Sudán: de lo que no se habla
Según la Organización para la Migración de la ONU, más de 10 millones de personas han sido desplazadas.
El resultado de nuestros recientes comicios y sus posibles consecuencias, Trump y sus locuras, las elecciones en el Parlamento Europeo, Rusia y su agresión a Ucrania, las hábiles maniobras político-económicas de China, la guerra Hamás-Israel y las apasionadas manifestaciones propalestinas en campus universitarios, en calles y avenidas de capitales diversas, son los temas que en estos días capturan la mayor parte de la atención de los medios de comunicación tradicionales y de las redes sociales, presentándolos de manera obsesiva. Pero ese gran ruido sofoca muchos otros asuntos cuya gravedad no es menor, asuntos que tienen que ver con el desplazamiento, sufrimiento y muerte de millones de seres humanos para quienes no hay siquiera el mínimo consuelo de que su fatal suerte sea tomada en cuenta por las multitudes enganchadas con lo que los medios y sus hábiles manipuladores deciden venderle al gran público.
Escribo esto porque sólo en un muy escondido lugar de la prensa escrita encontré referencias a masacres poco o nada conocidas y de dimensiones inconcebibles que han ocurrido y siguen haciéndolo cada vez con más ferocidad en Sudán, país africano y miembro de la Liga Árabe, donde el estado de guerra interna se remonta a más de dos décadas atrás, pero que en el último año ha cobrado dimensiones de horror. Quienes actualmente se enfrentan en esta cruenta guerra en las zonas de Darfur y El Fasher son el Ejército Sudanés y la Fuerzas Rápidas de Apoyo Paramilitar, que han matado a cientos de miles de civiles, provocando un éxodo de millones.
Parece ser que las cosas han llegado a tal nivel de barbarie, que el fiscal de la Corte Internacional de Justicia, Karim Khan, acaba de declarar que “…hay evidencia creíble proveniente de fuentes diversas acerca de ataques contra población civil, en particular contra campos de desplazados internos… donde se muestra un extendido uso de violaciones y otras formas de violencia sexual, junto al bombardeo de áreas civiles, rapiña contra propiedades y ataques directos a hospitales”.
Según los observadores, los dos bandos participan por igual en esos crímenes, que en realidad son la continuación de lo visto en las guerras previas entre población árabe y no árabe del país. En estos momentos, el conflicto muestra una raíz étnica, siendo la comunidad masalit la más afectada. Las cifras de víctimas reportadas son espeluznantes. Según la Organización para la Migración de la ONU, más de 10 millones de personas han sido desplazadas, por lo que califica a la situación como la peor catástrofe humanitaria en el mundo, con 150 mil muertos desde abril de 2023.

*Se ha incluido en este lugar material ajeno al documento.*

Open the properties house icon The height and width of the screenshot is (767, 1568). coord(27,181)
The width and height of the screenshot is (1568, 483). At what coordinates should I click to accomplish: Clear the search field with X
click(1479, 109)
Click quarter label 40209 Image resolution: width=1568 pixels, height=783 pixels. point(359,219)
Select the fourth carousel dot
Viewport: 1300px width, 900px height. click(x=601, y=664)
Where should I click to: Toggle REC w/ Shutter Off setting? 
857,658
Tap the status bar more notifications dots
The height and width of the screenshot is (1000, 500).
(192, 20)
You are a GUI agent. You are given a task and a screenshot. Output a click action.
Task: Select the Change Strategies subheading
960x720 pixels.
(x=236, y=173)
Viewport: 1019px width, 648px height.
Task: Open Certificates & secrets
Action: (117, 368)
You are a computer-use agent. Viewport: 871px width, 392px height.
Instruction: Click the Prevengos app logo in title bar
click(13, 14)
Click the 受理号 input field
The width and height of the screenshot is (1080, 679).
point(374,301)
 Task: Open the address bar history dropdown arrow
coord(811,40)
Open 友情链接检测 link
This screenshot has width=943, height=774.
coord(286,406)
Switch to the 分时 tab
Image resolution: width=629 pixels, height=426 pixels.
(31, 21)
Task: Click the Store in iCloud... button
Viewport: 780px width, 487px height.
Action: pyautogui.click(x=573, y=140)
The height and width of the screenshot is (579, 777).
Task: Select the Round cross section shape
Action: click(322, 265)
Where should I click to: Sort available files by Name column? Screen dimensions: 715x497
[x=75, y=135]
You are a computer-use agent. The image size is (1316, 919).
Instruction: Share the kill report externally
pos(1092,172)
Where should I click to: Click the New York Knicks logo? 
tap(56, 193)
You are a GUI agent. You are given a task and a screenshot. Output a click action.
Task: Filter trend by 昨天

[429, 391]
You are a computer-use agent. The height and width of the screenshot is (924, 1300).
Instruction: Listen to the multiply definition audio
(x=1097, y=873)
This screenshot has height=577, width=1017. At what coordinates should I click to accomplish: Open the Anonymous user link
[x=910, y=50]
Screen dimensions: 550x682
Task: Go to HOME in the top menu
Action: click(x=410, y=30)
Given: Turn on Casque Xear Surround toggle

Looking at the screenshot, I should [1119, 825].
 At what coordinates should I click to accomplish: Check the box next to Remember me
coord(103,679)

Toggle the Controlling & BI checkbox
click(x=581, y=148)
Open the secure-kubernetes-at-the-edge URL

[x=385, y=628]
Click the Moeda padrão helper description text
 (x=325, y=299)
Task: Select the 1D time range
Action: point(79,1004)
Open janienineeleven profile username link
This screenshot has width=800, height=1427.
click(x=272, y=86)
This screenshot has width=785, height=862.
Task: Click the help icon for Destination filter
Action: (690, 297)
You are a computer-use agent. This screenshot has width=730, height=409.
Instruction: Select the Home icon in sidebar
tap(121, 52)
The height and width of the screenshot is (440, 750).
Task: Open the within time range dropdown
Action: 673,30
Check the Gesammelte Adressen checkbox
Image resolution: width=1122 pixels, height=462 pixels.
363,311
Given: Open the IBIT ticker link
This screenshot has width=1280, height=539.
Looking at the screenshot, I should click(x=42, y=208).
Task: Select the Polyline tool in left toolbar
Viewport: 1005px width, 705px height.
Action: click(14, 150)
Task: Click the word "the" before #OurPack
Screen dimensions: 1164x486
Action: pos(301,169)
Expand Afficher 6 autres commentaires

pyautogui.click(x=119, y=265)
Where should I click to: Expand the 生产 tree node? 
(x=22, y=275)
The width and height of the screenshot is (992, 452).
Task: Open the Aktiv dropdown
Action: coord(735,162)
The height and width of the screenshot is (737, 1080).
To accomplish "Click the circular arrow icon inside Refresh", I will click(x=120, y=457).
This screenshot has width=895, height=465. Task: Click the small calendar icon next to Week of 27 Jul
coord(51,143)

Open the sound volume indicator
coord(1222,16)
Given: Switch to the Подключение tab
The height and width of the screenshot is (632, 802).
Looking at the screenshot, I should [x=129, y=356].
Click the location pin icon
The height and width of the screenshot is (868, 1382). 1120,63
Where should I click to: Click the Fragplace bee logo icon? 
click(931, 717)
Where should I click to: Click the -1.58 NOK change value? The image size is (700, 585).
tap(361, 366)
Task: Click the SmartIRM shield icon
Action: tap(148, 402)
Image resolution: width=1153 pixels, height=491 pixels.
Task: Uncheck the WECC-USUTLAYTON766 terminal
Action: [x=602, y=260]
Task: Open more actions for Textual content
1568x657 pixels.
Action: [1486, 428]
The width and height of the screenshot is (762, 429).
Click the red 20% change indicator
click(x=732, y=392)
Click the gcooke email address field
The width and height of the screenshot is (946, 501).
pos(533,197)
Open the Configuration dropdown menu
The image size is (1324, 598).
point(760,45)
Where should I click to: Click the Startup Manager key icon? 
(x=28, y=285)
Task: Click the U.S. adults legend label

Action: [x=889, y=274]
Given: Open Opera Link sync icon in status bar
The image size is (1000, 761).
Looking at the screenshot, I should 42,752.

Tedros Adhanom, director general de la Organización Mundial de la Salud, acaba de pedir a la comunidad internacional no olvidar la situación en Sudán, que tras 14 meses de guerra civil se ha convertido en “la mayor crisis humanitaria de la actualidad… en la que la población muere no sólo por la violencia, sino también por la falta de acceso a servicios de salud esenciales y medicinas, además de haber un riesgo muy real de hambruna masiva en algunas regiones”.
Lógicamente, surgen varias preguntas. ¿Por qué los grandes medios y los usuarios de redes sociales no cubren esa inmensa tragedia? ¿Por qué no hay fotos ni videos que muestren esa barbarie? ¿A qué se debe la falta de interés por escenas que podrían generar indignación o bien venderse a los ojos de quienes son adictos al morbo inherente a escenas sangrientas y descarnadas? Tal parece que las respuestas podrían girar alrededor de un hecho evidente: no hay conocimiento previo de lo que ahí ocurre, como tampoco existen prejuicios o estereotipos que puedan ser útiles para determinar quiénes son los buenos y quiénes los malos. Son africanos de tez oscura que enfrentan a africanos con igual color de piel, y en ese contexto no hallan referencias para tomar partido.
Existe una enorme clientela de los medios de comunicación y las redes sociales que desde la comodidad de sus casas, universidades y celulares están ávidos de embarcarse en una militancia que brinde sentido a sus vidas, más allá de su cotidianeidad. Para ellos, casos como el de Sudán son un fiasco en términos de la emoción que entraña tomar un partido con fervor. Así que se le ignora para dedicarse en cambio a hincar el diente al manjar que ofrecen otras realidades que posibilitan ondear banderas y gritar consignas a favor o en contra de lo que la gran masa, con sus visiones simplonas, prejuicios y estereotipos a cuestas, impone y exige para quedar en el bando de las buenas conciencias.